Meshless, Shape-Aware Surrogate Models for Cardiac Mechanics
Please login to view abstract download link
Computational models of cardiac mechanics are limited in their clinical translation by computational cost. Surrogate models based on neural network offer an alternative by using the high-fidelity model only during training and providing cheap evaluation at inference time. However, existing approaches struggle when applied across cohorts with varying anatomical geometries, particularly when point-to-point correspondence cannot be established between different patient anatomies. In this work we present a framework for encoding geometrical variability into a neural operator trained to predict ventricular displacement vector fields under diastolic loading conditions. We consider two different methods for representing geometrical variability. The first one uses principal component analysis (PCA) combined with Universal Ventricular Coordinates (UVCs) to establish correspondence between geometries.
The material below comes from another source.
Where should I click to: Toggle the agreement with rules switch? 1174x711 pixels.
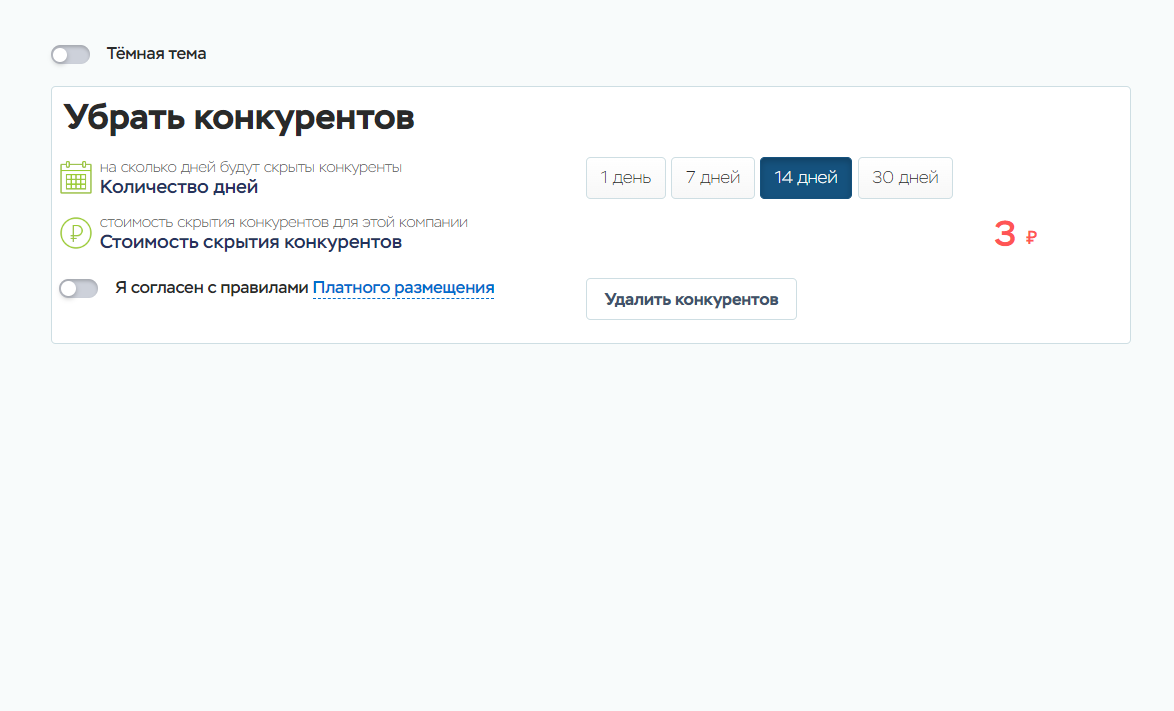click(78, 288)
In the second we implement a meshless method based on DeepSDF, a neural network model that represents implicitly a geometry by approximating its signed distance function, learning directly from point clouds and without requiring any mesh generation or anatomical correspondence. The DeepSDF model encodes geometry by automatically learning a lower-dimensional latent space that captures the geometrical variability: this enables shape interpolation, inference from sparse data and generation of new synthetic geometries. This geometric encoding conditions the physics surrogate model that predicts finite strain mechanical deformations. We validate the method firstly on 512 idealized left ventricular geometries and then apply it 44 patient-specific anatomies augmenting the dataset with synthetic geometries and demonstrating accurate shape reconstruction and displacement field prediction. We will discuss the difference between the two methods in terms of their data pre-processing constraints and performance scaling with respect to noise and numerosity based on numerical results.